Geologic Map of Missouri, 1990, Missouri Department of Natural Resources, Division of Geology and Land Survey (now Geological
Survey and Resource Assessment Division).
Silurian/Devonian Period (441 to 362 million year old rocks)
Silurian and Devonian rocks are lumped together on this map because both are rather scarce in the state. The true cause of this scarcity is still obscure; some contend they were only deposited around the Ozark fringes, and others think that they once existed at least thinly over much of the region, but were removed during a 40 million year long erosional event before the encroachment of the Kaskaskia Sea during the middle Devonian. Some evidence exists that the Ozarks moved upward during this time, as a result regional warping, not volcanism.
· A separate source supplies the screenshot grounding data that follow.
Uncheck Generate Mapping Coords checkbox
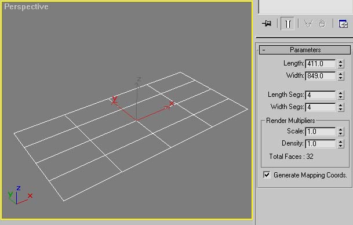The height and width of the screenshot is (225, 353). click(x=267, y=175)
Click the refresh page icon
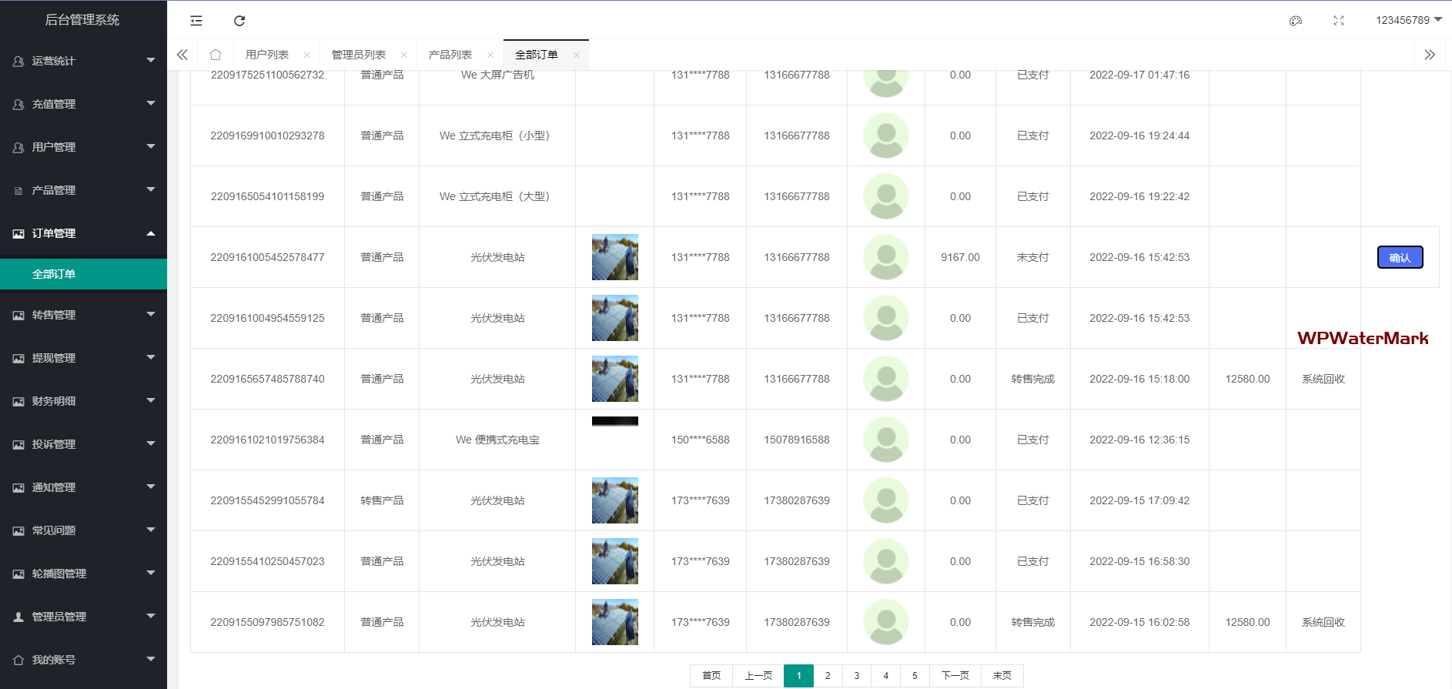 tap(239, 21)
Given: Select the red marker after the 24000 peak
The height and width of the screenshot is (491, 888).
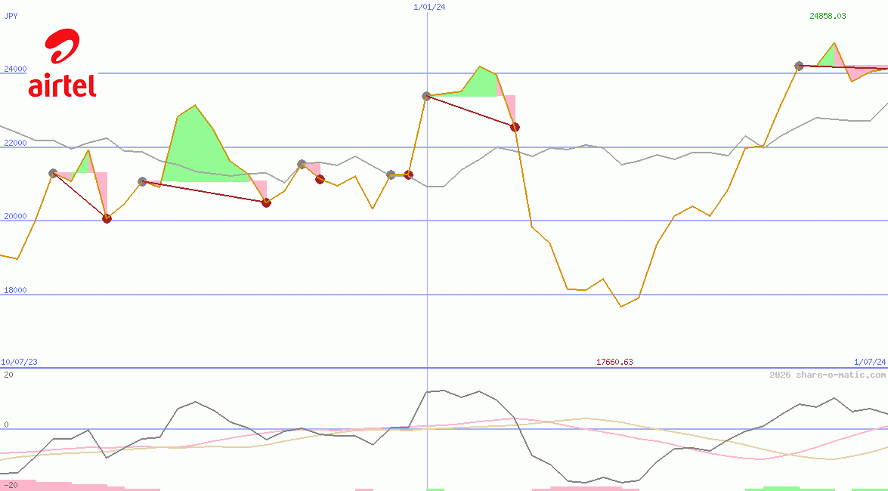Looking at the screenshot, I should (x=515, y=128).
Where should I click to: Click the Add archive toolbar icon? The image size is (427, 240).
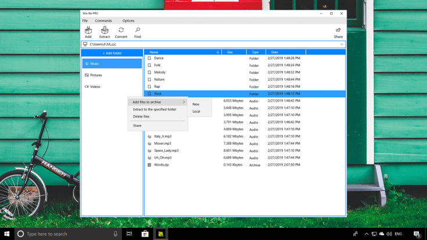88,30
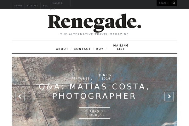The image size is (189, 126).
Task: Open ABOUT in the top dark bar
Action: (x=18, y=6)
Silurian rocks in Missouri occur at the surface near Hannibal, and near Cape Girardeau. Buried Silurian rocks have been drilled into in extreme northwestern Missouri. These layers are thin crystalline to fossiliferous limestones, and shales with a few dolomites.
Silurian strata were deposited during a resurgence of the regressing Tippecanoe Sea--unlike Ordovician age waters, which seemed ubiquitous, these inundations were local in nature, flowing through "seaways", or narrow paths along low lying areas, somewhat like the modern inlets along the Arabian Peninsula. The early Silurian rocks were deposited from the east, which some say suggest the topographic beginnings of the Mississippi Valley, while the ones in the northwest were laid down much later, and probably due to an adjustment of general sea depth.
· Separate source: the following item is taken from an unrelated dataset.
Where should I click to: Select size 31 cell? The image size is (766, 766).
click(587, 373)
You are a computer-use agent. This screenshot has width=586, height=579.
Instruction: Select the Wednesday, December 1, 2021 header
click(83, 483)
Devonian rocks have a much wider spread across the state, outcrops being in the the northeast and southeast next to the Silurian rocks, as an outlier in the extreme southwest, and in the subsurface of much of northern Missouri with a major outcrop north of and parallel to the Missouri River. A few early Devonian rocks exist; they are considered the "last gasp" of the Tippecanoe sea deposits. Middle Devonian rocks are mostly limestones and are considered the first stage of Kaskasia flooding, probably from the north; there is no defining base sandstone as in earlier periods. Late Devonian rocks are mixed shales and sandstone with minor limestone. As with the Silurian, Devonian seas are supposed to consist of seaways and bays between higher ground.
Those Devonian strata in Central Missouri (the Cedar Valley, aka Callaway Formation) are very fossil rich, especially in carbonate reef structures containing brachiopods, corals, bryozoans, and trilobites, and have been well studied by geology students at the nearby University of Missouri. An extremely fine grained late Devonian limestone found near Louisana, Missouri, and named for it has been quarried for many years for lithography stones--this same rock is home to Mark Twain and Cameron Caves, whose winding galleries so fascinated a young Sam Clemens nearly two centuries ago he gave us Tom Sawyer.
One final Devonian rock layer of note occurs in the southwest into Arkansas. The Chattanooga Shale is a "black" (deep water) shale which extends, as the name implies into Tennessee. It records a deep sea basin extending all the way to the southern Appalachians.